On ne peut pourtant ignorer, au début de ce débat, que l'un des principaux enjeux d'un développement équilibré du territoire dans les années à venir réside dans la manière dont les parties du pays encore peu peuplées seront urbanisées et aménagées : une grande cohérence entre développement urbain, présence d'activités économiques ou commerciales, préservation des terres agricoles, des espaces de détente et naturels, etc., est nécessaire. Or cela ne peut se concevoir sans une approche globale, ce que permettent les SCOT. C'est une démarche qui, me semble-t-il, doit être poursuivie si l'on veut éviter tout ce que nous connaissons déjà aujourd'hui : la duplication à l'infini de zones d'activités commerciales qui viennent petit à petit mettre en péril le commerce de centre-ville, la réalisation de lotissements dans des secteurs non préservés des inondations, l'insuffisance du réseau de transport public conduisant à de nouvelles difficultés dans les communications, une urbanisation qui vide des centres-bourgs au profit de hameaux sans que les services publics indispensables à la vie des habitants puissent suivre cette nouvelle organisation.

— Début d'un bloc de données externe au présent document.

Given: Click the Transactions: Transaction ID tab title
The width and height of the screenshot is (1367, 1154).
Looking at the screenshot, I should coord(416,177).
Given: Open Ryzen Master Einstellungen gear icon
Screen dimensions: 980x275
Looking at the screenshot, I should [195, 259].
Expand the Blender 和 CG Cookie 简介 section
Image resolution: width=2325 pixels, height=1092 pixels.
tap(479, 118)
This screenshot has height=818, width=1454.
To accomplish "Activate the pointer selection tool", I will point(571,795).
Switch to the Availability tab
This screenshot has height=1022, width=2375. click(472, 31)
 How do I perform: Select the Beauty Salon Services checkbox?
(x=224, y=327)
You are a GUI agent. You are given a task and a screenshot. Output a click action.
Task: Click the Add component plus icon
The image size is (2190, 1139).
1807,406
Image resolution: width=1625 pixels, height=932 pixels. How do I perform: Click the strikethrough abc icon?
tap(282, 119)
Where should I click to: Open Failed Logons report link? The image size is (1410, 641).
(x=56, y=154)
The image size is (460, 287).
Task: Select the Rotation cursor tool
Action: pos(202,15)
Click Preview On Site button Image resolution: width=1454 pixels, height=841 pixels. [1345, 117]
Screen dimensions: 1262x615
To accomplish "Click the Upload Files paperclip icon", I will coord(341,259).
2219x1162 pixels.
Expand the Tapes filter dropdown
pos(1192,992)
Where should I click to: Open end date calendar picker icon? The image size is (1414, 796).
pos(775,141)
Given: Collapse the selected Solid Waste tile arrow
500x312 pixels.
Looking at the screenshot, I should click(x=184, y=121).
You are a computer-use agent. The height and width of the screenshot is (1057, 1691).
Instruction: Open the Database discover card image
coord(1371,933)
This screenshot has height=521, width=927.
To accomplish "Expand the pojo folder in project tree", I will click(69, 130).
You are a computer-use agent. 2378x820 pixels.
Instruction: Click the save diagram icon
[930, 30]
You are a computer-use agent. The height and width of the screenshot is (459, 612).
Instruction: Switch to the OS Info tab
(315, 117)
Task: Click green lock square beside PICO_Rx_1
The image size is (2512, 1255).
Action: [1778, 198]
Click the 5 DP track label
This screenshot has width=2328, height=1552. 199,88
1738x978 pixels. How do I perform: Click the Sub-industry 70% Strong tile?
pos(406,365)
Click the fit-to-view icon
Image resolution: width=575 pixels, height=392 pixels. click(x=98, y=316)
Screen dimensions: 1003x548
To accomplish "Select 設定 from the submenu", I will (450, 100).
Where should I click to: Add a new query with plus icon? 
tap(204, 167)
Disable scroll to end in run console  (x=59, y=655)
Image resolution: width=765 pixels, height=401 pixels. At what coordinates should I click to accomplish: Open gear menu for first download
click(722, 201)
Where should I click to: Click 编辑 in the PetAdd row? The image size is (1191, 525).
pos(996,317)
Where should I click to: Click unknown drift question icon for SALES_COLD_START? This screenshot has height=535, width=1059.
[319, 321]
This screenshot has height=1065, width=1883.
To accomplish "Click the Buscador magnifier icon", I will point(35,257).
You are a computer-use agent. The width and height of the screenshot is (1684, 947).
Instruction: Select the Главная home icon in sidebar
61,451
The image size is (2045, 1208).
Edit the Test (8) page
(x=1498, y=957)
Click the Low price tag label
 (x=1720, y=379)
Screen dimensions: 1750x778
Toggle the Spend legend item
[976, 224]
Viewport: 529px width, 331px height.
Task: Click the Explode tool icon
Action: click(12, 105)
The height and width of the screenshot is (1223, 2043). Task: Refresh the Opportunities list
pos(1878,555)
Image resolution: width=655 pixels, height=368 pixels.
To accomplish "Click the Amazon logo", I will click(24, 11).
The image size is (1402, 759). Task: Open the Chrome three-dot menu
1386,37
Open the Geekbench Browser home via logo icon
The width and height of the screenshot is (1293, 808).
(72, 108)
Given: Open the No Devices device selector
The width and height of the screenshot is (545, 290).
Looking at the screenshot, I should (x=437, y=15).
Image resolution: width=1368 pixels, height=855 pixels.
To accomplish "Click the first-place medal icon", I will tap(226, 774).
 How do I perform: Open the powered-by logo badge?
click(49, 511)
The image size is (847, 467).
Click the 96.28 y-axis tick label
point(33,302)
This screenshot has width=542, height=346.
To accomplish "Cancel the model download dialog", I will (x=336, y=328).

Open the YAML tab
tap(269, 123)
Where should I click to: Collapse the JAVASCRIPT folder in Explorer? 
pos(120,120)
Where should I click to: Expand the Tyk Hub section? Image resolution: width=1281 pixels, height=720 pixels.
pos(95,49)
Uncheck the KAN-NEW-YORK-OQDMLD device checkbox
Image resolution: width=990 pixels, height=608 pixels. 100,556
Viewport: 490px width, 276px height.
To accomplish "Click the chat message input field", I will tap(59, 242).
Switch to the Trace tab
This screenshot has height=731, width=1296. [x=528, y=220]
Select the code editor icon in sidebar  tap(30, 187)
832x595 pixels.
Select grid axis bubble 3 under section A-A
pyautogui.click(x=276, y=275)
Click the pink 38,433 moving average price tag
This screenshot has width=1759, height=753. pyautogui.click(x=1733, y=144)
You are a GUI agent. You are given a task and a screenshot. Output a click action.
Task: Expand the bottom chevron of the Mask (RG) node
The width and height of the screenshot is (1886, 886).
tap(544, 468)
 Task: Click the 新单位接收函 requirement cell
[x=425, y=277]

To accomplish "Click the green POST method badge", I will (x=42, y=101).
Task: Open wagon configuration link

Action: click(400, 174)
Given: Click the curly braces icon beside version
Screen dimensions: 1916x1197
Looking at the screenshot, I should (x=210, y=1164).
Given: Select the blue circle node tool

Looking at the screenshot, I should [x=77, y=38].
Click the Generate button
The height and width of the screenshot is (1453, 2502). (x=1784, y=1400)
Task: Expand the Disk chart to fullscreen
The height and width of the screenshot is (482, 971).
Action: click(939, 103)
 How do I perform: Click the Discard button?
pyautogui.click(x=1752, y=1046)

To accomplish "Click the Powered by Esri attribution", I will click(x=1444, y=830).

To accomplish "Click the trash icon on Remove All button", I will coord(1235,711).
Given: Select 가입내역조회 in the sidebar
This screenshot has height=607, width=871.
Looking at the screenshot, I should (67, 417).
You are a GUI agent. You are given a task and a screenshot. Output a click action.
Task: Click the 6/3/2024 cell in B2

Ce sont ces maux que nous pouvons éviter en appliquant largement les principes de la cohérence territoriale.
C'est en ce sens que, en prenant acte de la nouvelle rédaction de l'article L. 122-2 du code de l'urbanisme, nous invitons le Sénat à adopter l'amendement n° 144, qui vise à situer l'effort à un niveau pertinent : celui des agglomérations en devenir.
Cela participera notamment à la revitalisation des centres urbains de taille moyenne, dont on sait qu'ils constituent l'un des outils fondamentaux d'un aménagement plus équilibré du territoire.
C'est aussi de cette façon que l'on s'engagera dans une vraie démarche de développement durable, plus respectueuse de l'environnement, permettant que les accords de Kyoto ne soient pas que des accords de principe.
Sous le bénéfice de ces observations, je vous invite, mes chers collègues, à adopter notre amendement.
M. le président. La parole est à M. Daniel Reiner, pour défendre l'amendement n° 190.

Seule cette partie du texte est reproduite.